── DATA FOR THE TASK ──

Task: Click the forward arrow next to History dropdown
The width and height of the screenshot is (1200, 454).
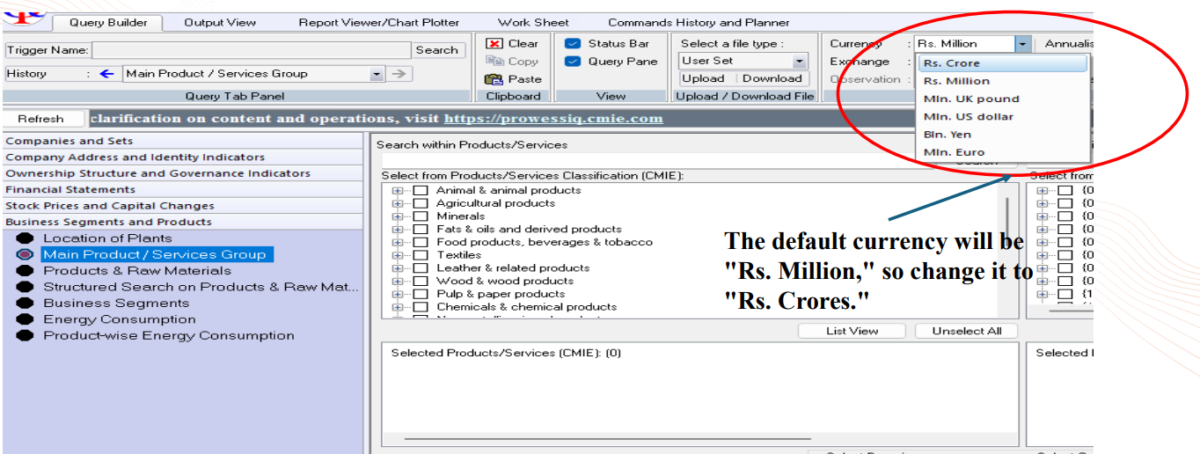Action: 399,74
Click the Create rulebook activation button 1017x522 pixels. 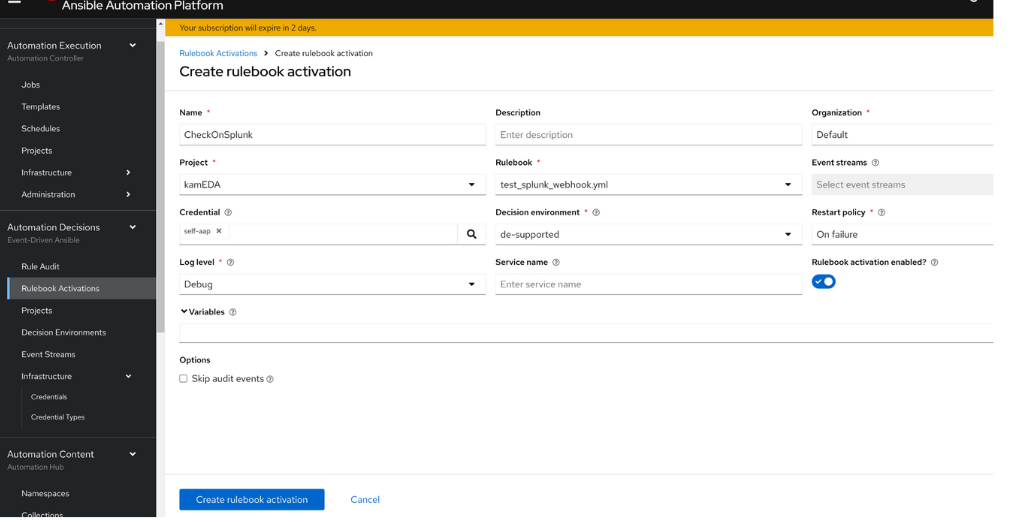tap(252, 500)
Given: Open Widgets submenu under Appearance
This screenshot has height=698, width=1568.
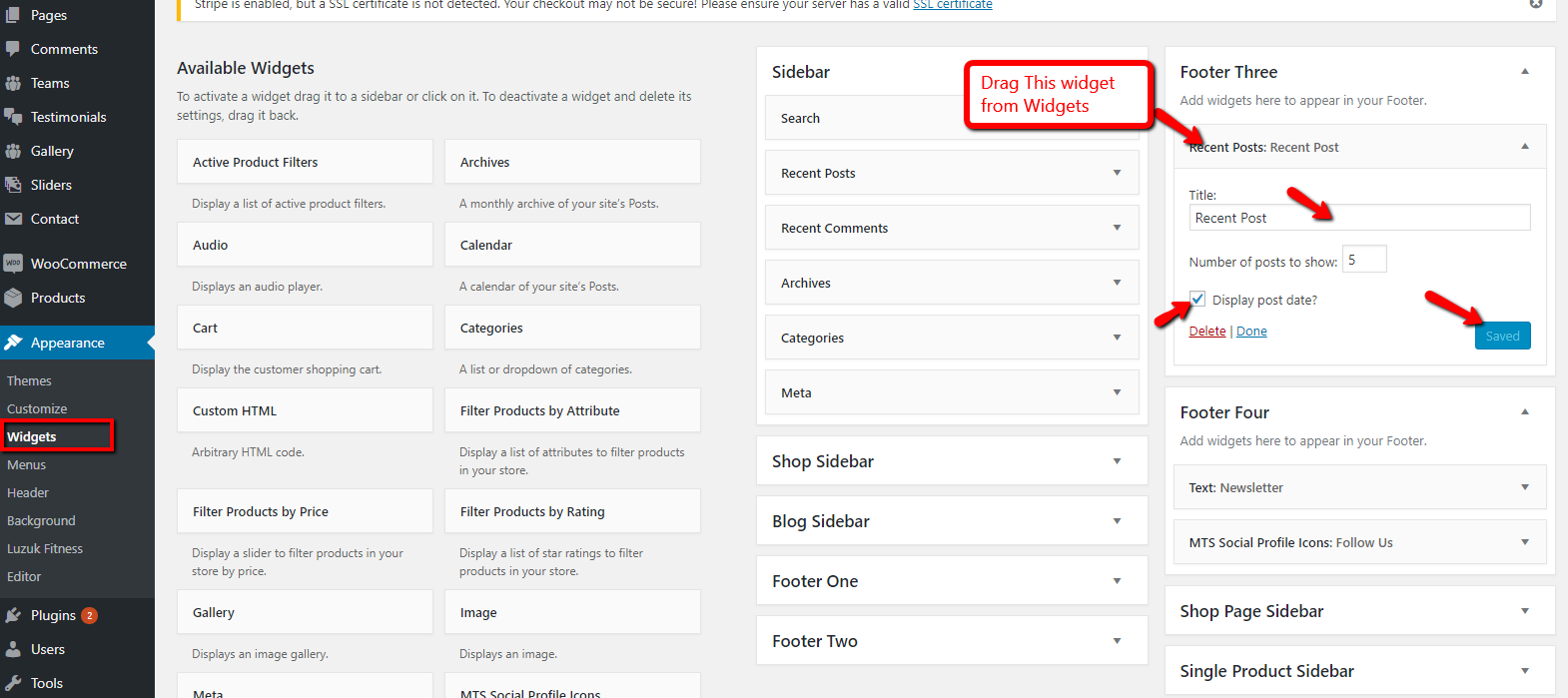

───

__THE PROBLEM__
Leaving the pictures out, copy exactly the lines from the line that contains "Given: Open Widgets submenu under Appearance" to the last line of the data, both ends included.

__TASK RESPONSE__
Given: Open Widgets submenu under Appearance
This screenshot has height=698, width=1568.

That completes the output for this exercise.